→ SOURCE DOCUMENT:
--- --- ---

View PostNightbird, on 21 October 2020 - 02:02 PM, said:


Well, here's the thing, you can't just make people and money magically appear. A workable plan has to have a very good chance of generating more income than it costs. Your approach assumes that you have or can hire cryengine v3.5 devs, which you can't today, that it's ok to put work into a dead-end engine, which it's not, and that people will magically pay money if the procedurally generated maps appear, they won't. One way trip to bankruptcy.

This version of Cryengine is dead, PGI has no cryengine devs, but they've worked on UE and have UE procedurally generated maps already. So, while you don't need to create the map tech anymore, you need to build the entire game around it. From UI to game modes, to net code, to inventories, and game flows. Finally, the monetization strategy, since selling mech packs will not work again. Basically building MWO2 which comes with work for a full team for 2 years. Lastly, marketing, to pull people in. 5 million is the bottom of what it will cost.

--- --- ---

Stored entries
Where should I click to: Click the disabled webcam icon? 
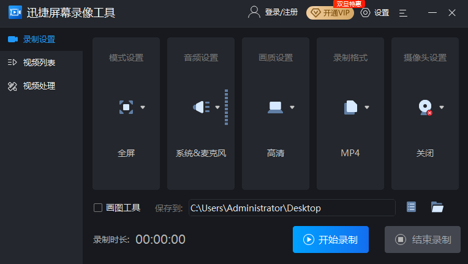click(x=425, y=107)
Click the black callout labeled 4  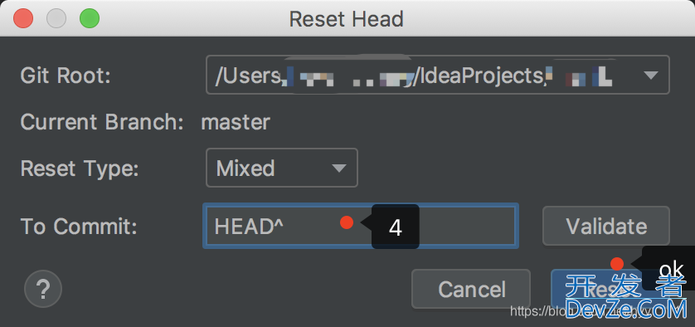click(x=396, y=227)
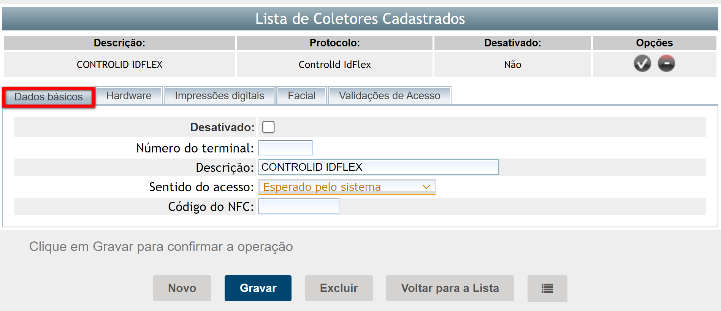721x311 pixels.
Task: Open the Validações de Acesso tab
Action: pyautogui.click(x=389, y=96)

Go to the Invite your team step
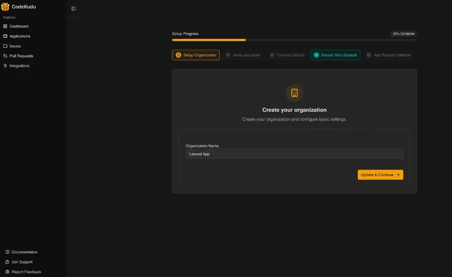(243, 55)
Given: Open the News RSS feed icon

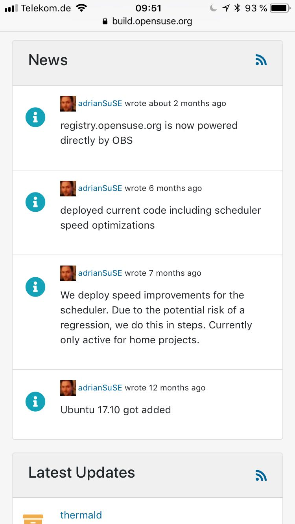Looking at the screenshot, I should point(261,60).
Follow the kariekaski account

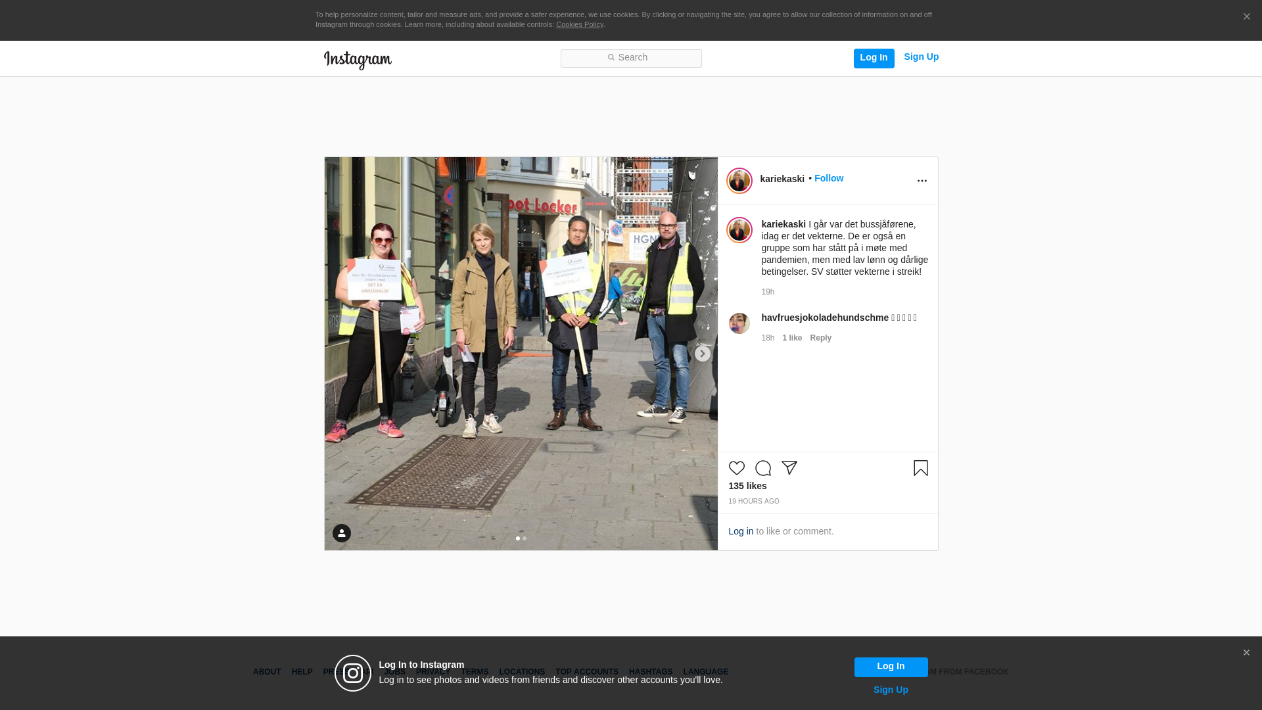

--- --- ---

Write out the forum post about Cryengine and the cost of a new game in full, word for word.

View PostNightbird, on 21 October 2020 - 02:02 PM, said:


Well, here's the thing, you can't just make people and money magically appear. A workable plan has to have a very good chance of generating more income than it costs. Your approach assumes that you have or can hire cryengine v3.5 devs, which you can't today, that it's ok to put work into a dead-end engine, which it's not, and that people will magically pay money if the procedurally generated maps appear, they won't. One way trip to bankruptcy.

This version of Cryengine is dead, PGI has no cryengine devs, but they've worked on UE and have UE procedurally generated maps already. So, while you don't need to create the map tech anymore, you need to build the entire game around it. From UI to game modes, to net code, to inventories, and game flows. Finally, the monetization strategy, since selling mech packs will not work again. Basically building MWO2 which comes with work for a full team for 2 years. Lastly, marketing, to pull people in. 5 million is the bottom of what it will cost.